1-Inglourious Basterds


Misleading trailers, promotional art and director hype aside, Inglourious Basterds is goddamned amazing. Nothing that is written can ever do justice to a Tarantino film, and this is no exception. Split into 5 chapters, Inglourious Basterds tells two stories which only meet at the very end, and only in a minor way. One story is that of Shosanna Dreyfus, a French Jewish girl who runs a cinema and attempts to get revenge on the Nazis who killed her family, and the Basterds, a rag-tag group of Jewish soldiers taking out the Nazis guerrilla warfare style. Of course, nothing is so simple in a film "written and directed by Quentin Tarantino" Each chapter has everything to love about Tarantino but none of the self-indulgent frustration we fans may cringe over. The snappy dialogue, the subtle and not-so-subtle film references, the long, sweeping camera work; it's all there. But it is too easy to simply call this another Tarantino movie. Quentin has made a mature movie that is quintessentially him, and all together removed from him. The shots of feet do not come across as a author appeal, the soundtrack is sublime yet largely underplayed, the acting is picture perfect and largely in foreign tongues.
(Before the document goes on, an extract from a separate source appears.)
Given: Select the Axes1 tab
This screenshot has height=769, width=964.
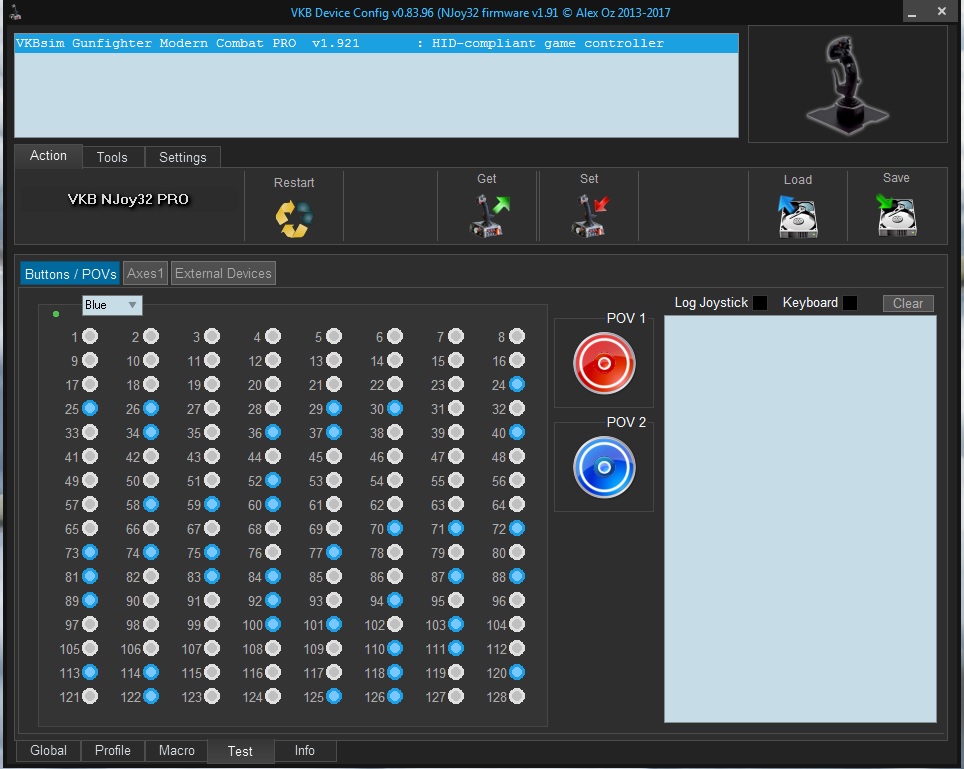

I could write an essay on why I think it's one of the greatest and most important films of our time, and I just might, but it is without a doubt my pick for film of the year.

Explanations

For years I managed to stay true to a “I have nothing to blog about” mantra; despite finding myself reading more and more blogs written by people who also had “nothing” to say. Doing a New Media heavy degree, planning on having a career somehow linked to the label and getting occasionally frustrated with 140 character limits made me realise that it was time to fall in line. I wanted to get it started before the end of the year and it seems like I have. Victory. Also, I plan on finishing an extended essay piece on Mad Men soon and figure a blog is a nice place for such a thing.